Side-Bridge

-Lie on your side and support your body weight on your forearm, with your elbow directly beneath your shoulder.
-Lift your hips off the ground, creating a straight line from your head to your feet.
-Hold this position for a set amount of time, then lower your hips back down to the starting position.

Side Plank

-Lie on your side with your legs extended and stacked on top of each other.
-Prop yourself up on your forearm, keeping your elbow directly beneath your shoulder.
-Lift your hips off the ground, creating a straight line from your head to your feet, and hold the position for the desired duration.

High Plank

-Begin by positioning yourself on the floor face down.
-Place your hands on the floor directly beneath your shoulders.
-Push your body up off the floor, supporting yourself on your hands and toes, keeping your body straight.

Laying-Floor-Leg-Raise

-Lie flat on the floor with your back against the ground.
-Keeping your legs straight, raise them off the floor towards the ceiling.
-Lower your legs back down to the starting position, slowly and with control.

Lever-Seated-Crunch

-Sit on a lever seat with your feet firmly planted on the ground.
-Cross your arms over your chest or place your hands behind your head.
-Lean back slightly and contract your abdominal muscles to bring your chest toward your knees. Pause briefly, then return to the starting position.

Incline-Leg-Hip-Raise

-Lie down on an inclined surface, such as a bench, with your legs extended and your feet flat on the bench.
-Lift your hips off the bench by squeezing your glutes and engaging your core muscles.
-Hold the raised position for a few seconds, then slowly lower your hips back down to the starting position.
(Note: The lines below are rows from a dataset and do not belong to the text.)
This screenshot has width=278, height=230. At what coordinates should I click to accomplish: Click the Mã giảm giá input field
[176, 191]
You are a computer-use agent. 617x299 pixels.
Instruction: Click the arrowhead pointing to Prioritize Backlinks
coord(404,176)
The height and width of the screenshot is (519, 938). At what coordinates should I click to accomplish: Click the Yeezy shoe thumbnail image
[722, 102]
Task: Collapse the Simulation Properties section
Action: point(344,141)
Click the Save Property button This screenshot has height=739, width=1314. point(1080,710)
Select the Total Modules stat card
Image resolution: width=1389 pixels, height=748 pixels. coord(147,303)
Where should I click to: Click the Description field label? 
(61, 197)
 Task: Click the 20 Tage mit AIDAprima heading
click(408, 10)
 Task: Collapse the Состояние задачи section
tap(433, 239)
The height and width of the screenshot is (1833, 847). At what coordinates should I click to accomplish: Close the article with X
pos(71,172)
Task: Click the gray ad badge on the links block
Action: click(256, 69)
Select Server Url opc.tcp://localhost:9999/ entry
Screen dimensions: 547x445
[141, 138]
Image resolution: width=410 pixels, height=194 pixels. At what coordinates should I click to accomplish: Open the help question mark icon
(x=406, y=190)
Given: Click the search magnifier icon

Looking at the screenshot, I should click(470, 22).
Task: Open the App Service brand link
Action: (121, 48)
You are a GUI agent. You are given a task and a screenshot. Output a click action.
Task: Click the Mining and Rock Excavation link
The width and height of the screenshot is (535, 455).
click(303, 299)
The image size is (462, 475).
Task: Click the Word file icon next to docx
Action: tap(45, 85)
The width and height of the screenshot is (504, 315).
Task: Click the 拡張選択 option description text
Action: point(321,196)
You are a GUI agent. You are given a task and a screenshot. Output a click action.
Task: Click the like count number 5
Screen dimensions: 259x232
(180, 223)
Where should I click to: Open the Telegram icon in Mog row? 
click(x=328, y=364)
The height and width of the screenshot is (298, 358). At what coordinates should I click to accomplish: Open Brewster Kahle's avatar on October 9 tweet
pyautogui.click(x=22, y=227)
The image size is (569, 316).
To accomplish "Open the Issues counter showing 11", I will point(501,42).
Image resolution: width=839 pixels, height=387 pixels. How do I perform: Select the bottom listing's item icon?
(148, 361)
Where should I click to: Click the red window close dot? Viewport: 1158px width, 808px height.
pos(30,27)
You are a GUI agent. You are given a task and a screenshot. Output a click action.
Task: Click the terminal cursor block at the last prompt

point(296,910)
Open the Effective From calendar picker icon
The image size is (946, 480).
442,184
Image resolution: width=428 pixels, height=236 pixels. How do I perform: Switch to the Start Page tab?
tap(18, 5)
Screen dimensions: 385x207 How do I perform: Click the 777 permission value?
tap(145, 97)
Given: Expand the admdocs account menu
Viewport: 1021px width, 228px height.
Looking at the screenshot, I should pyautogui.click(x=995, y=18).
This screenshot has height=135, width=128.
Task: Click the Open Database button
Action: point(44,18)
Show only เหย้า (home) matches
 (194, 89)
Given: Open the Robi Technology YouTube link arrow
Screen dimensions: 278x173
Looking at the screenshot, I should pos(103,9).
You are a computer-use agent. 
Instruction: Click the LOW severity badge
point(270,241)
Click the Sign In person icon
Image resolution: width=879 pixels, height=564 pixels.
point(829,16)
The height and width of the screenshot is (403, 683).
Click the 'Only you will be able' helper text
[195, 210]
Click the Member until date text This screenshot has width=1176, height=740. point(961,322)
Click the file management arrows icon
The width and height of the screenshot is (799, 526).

Hanging-Straight-Leg-Raise

-Hang from a bar with your arms fully extended, keeping your shoulders relaxed.
-Engage your core muscles and raise your legs up in front of you, keeping them straight.
-Continue lifting until your legs are parallel to the ground or as high as you can comfortably go. Then, lower your legs back down slowly and with control.

Cable-Twist-Up-Down

-Stand facing a cable machine with the cable set at chest height.
-Grasp the handle with both hands and extend your arms out in front of you.
-Keeping your core engaged, twist your torso to one side while simultaneously pulling the cable towards that side. Return to the starting position and repeat the twist on the opposite side. Alternate sides for the desired number of repetitions.

Cable-Kneeling-Crunch

-Set up the cable machine at a suitable height and attach the rope or handle to the pulley.
-Kneel down facing away from the machine and grasp the rope or handle with both hands, bringing it behind your head.
-Contract your abs and crunch forward, bringing your elbows towards your thighs. Pause for a moment, then slowly return to the starting position while keeping tension on your abs. Repeat for the desired number of repetitions.

Cable-Standing-Crunch

-Attach a cable handle to a high pulley machine.
-Stand facing away from the machine and hold the handle with both hands, positioning it near your head.
-Crunch your upper body forward by bending at the waist, bringing your chest towards your knees, and squeezing your abs. Then, return to the starting position.

Dumbbell-Side-Bend

-Stand tall with a dumbbell in one hand, keeping your feet shoulder-width apart.
-Slowly bend sideways towards the opposite direction of the hand holding the dumbbell.
-Return to the starting position and repeat the movement on the other side.